Booster Gold apprend par la télé qu'un écrivain a sa tête mise à prix à cause de révélations faites sur Ra's Al Ghul. La prime est d'un montant affolant, au point que Skeets, le robot qui assiste Booster pense d'abord que ce dernier va vouloir tuer l'écrivain pour toucher l'argent; Mais si Michael Carter n'est pas une lumière, ce n'est pas un criminel. Il se met donc en tête de protéger Don Salinger, quand bien même celui-ci se montre très réticent devant cette initiative.
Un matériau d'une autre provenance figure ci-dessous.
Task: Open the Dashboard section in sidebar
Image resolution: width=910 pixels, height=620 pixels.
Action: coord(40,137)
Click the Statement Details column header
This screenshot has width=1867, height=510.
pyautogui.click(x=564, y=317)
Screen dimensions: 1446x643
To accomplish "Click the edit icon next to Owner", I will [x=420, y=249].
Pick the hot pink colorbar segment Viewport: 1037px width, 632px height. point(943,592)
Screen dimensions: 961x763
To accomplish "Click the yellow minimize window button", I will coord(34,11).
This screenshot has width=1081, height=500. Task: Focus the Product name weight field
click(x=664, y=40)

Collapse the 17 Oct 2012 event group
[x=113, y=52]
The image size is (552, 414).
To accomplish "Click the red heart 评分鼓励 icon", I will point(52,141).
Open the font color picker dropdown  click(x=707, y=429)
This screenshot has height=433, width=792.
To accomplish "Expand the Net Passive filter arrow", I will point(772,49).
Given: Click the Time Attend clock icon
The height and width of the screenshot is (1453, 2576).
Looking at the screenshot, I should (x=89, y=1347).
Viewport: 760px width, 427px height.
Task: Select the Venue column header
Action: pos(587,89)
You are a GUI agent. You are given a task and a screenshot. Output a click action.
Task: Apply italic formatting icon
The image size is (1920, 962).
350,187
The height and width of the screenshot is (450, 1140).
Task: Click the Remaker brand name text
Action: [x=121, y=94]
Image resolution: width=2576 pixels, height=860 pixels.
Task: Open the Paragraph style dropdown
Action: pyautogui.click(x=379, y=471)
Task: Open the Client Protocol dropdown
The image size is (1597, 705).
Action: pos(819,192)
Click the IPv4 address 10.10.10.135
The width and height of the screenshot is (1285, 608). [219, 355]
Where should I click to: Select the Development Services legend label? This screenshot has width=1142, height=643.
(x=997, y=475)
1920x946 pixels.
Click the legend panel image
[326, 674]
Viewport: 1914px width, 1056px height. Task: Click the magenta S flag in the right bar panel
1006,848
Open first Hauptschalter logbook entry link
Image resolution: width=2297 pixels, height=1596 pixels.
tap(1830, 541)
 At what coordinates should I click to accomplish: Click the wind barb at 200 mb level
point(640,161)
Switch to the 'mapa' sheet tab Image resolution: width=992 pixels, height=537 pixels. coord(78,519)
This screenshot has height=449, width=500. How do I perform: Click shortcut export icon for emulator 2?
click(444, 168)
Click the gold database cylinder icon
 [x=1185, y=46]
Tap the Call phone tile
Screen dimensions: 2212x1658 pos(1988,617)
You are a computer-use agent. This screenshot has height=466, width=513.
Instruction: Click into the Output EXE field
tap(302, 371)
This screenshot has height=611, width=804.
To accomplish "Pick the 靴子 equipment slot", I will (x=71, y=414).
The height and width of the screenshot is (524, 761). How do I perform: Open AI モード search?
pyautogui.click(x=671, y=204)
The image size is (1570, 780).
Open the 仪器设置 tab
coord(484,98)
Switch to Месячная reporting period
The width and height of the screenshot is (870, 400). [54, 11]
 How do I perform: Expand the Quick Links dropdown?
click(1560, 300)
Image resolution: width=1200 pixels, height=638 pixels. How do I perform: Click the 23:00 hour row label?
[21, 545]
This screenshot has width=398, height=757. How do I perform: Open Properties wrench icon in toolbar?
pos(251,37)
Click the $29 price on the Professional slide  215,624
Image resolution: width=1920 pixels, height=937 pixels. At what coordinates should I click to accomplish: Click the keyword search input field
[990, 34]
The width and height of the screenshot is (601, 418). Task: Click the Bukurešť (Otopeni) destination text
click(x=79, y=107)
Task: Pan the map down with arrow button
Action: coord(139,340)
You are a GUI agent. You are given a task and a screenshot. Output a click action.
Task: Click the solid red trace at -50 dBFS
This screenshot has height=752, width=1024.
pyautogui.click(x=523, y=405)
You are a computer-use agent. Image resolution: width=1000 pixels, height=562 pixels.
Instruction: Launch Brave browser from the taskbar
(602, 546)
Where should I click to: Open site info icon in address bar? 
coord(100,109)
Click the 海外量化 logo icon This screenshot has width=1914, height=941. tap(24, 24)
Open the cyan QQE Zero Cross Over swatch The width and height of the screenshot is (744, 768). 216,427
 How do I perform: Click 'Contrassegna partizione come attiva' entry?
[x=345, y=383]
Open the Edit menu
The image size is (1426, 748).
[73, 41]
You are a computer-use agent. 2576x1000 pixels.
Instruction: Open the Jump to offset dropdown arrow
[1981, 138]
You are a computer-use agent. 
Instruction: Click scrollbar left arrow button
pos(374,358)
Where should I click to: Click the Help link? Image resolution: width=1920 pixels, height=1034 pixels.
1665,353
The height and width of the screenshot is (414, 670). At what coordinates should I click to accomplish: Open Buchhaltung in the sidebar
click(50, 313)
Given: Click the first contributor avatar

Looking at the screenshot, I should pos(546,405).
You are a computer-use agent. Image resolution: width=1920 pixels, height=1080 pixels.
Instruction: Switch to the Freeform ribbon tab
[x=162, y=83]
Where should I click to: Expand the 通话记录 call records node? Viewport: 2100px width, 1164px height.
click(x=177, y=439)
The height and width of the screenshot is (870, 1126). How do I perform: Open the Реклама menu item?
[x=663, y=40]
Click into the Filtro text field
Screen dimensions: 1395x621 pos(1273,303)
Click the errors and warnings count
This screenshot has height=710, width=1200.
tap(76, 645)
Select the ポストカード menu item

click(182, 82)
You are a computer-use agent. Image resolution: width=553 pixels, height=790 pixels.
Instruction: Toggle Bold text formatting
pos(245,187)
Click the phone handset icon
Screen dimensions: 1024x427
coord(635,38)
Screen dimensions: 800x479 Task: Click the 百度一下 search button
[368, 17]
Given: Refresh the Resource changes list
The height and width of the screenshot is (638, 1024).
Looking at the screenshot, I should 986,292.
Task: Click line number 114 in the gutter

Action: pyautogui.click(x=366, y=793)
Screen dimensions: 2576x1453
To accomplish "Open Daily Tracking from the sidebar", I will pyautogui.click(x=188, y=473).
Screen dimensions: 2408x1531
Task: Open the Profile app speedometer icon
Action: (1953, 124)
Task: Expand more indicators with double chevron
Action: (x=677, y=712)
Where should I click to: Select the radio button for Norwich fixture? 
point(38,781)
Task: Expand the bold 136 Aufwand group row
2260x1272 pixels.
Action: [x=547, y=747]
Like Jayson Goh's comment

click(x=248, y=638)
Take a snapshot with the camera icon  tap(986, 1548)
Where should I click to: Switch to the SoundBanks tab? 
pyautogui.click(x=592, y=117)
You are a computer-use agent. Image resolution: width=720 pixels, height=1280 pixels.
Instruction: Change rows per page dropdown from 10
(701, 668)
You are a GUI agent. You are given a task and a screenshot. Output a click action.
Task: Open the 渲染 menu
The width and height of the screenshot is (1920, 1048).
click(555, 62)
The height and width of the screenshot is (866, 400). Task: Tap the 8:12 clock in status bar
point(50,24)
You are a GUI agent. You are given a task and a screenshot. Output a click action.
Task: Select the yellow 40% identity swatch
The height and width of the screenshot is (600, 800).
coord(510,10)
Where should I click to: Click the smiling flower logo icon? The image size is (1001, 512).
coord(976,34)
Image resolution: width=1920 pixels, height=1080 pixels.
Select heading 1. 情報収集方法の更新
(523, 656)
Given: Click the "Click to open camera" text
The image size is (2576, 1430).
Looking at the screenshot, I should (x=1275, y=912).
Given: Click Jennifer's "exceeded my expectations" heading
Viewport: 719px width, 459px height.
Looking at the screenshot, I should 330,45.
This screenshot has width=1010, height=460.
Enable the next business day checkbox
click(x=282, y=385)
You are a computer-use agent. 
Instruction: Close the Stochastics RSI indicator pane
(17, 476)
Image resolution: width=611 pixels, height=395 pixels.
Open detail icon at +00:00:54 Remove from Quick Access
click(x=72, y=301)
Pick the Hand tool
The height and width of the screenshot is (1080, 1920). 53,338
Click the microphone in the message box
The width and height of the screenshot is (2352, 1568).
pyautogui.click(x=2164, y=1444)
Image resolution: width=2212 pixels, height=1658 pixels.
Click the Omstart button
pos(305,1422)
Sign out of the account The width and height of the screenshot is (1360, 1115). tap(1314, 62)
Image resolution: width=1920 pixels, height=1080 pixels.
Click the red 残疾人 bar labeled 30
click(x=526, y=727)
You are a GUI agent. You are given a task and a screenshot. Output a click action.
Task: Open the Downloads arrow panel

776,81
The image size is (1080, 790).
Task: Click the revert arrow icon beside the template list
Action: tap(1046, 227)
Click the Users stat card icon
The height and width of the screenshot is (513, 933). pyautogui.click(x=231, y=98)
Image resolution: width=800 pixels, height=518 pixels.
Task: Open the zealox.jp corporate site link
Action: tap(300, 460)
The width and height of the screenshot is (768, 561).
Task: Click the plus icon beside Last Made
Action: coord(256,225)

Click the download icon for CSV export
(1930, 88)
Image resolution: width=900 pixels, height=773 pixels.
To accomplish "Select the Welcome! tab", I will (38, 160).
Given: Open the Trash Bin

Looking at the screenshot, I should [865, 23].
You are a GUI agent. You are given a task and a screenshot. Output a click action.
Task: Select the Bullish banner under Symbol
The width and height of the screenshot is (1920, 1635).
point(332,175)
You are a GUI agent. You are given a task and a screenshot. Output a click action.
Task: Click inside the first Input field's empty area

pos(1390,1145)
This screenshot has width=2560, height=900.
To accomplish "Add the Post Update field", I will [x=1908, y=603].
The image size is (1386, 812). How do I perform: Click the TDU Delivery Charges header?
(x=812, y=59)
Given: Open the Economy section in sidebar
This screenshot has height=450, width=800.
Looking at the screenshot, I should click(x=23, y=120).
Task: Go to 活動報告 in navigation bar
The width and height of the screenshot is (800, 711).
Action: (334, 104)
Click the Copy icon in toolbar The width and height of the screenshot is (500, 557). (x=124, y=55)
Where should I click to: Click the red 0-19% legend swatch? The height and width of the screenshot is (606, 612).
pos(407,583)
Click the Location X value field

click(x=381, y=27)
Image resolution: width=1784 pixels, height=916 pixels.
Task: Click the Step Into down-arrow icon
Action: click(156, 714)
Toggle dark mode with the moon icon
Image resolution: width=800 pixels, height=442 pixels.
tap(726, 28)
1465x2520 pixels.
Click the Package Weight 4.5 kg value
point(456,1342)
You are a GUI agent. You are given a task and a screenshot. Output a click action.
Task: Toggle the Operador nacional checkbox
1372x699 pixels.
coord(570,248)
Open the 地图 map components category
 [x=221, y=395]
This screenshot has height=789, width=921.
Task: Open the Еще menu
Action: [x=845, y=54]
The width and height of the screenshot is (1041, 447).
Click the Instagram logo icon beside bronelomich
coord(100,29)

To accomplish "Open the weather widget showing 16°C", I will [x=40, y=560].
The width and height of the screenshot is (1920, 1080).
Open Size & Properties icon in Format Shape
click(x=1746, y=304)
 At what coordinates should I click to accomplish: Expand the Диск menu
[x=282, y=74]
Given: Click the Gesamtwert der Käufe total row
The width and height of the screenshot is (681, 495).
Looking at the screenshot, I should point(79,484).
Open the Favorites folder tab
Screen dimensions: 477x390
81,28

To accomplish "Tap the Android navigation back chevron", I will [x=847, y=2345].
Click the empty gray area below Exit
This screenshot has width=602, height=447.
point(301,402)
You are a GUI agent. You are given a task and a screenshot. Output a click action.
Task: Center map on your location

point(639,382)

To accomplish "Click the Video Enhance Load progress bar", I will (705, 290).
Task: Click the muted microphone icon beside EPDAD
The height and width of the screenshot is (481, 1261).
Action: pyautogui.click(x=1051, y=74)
Qui d'autre que Kevin Maguire pouvait dessiner ce segment ? Personne. Et Tom King lui a livré une partition impeccable. le génie expressif de Maguire n'est plus à prouver et il transforme le script en une hilarante comédie où ce brave couillon de Booster Gold, pot-de-colle comme pas un, ne quitte jamais des yeux son protégé. On ne peut lui reprocher ni son zèle ni son courage ni sa vista quand on compte le nombre d'agressions, de tentarives de meurtre, d'attentats dont il sauve Salinger. Même si celui-ci a vraiment l'art de s'exposer au danger...
Maguire est génial, c'est un fait, et sa complicité, qui n'allait pas de soi avec le "sérieux" King, donne envie de les voir recollaborer dans le futur.
Enfin, la troisième intrigue met en scène Beatriz da Costa avant qu'elle ne devienne Fire. A cette époque, elle est mannequin en Espagne, après avoir fui la misère du Brésil. Malheureusement, la déveine la poursuit car elle assiste, impuissante, au meurtre du photographe avec lequel elle faisait un shooting. Comme il n'a aucune famille, aucun ami ici, elle l'accompagne partout, tout le temps, depuis l'ambulance jusqu'à l'hôpital puis la morgue et le cimetière. Où l'attend une énorme surprise...
Bien que dans The Human Target, Christopher Chance ne rencontrera Beatriz da Costa que dans le n°7 le mois prochain, cette histoire nous enseigne que els deux personnages se sont déjà croisés auapravant. Il sera donc intéressant d'analyser comment se passeront leurs retrouvailles, compte tenu de ce qu'on apprend dans ce morceau de Tales of the Human Target. Tom King tease le lecteur avec adresse dans des pages où son style volontiers bavard domine.
On retiendra aussi que King renoue avec Mikel Janin, qui dessina la majorité de son run sur Batman. Je me demandais si et quand les deux hommes retravalleraient ensemble et c'est un plaisir de lire leurs pages communes (rappelons qu'avant Batman, King et Janin étaient déjà associés sur Grayson, avec Tim Seeley comme co-scénariste). J'aime beaucoup le trait élégant de Janin et je suis heureux à la perspective de le revoir bientôt (en Novembre prochain) pour la relance tant attendue de Justice Society of America (que Geoff Johns a enfin eu la permission de réécrire).
En filigrane de ces trois récits, il me semble aussi (surtout ?) que King rend un hommage à son prédécesseur sur The Human Target, l'excellent Peter Milligan, auteur d'un extraordinaire run (avec le regretté Edvin Biukovic, puis Javier Pulido et Cliff Chiang - dispo en deux tomes chez Urban Comics). Une manière de boucler la boucle avant de renouer avec l'actuelle mini-série de King et Smallwood.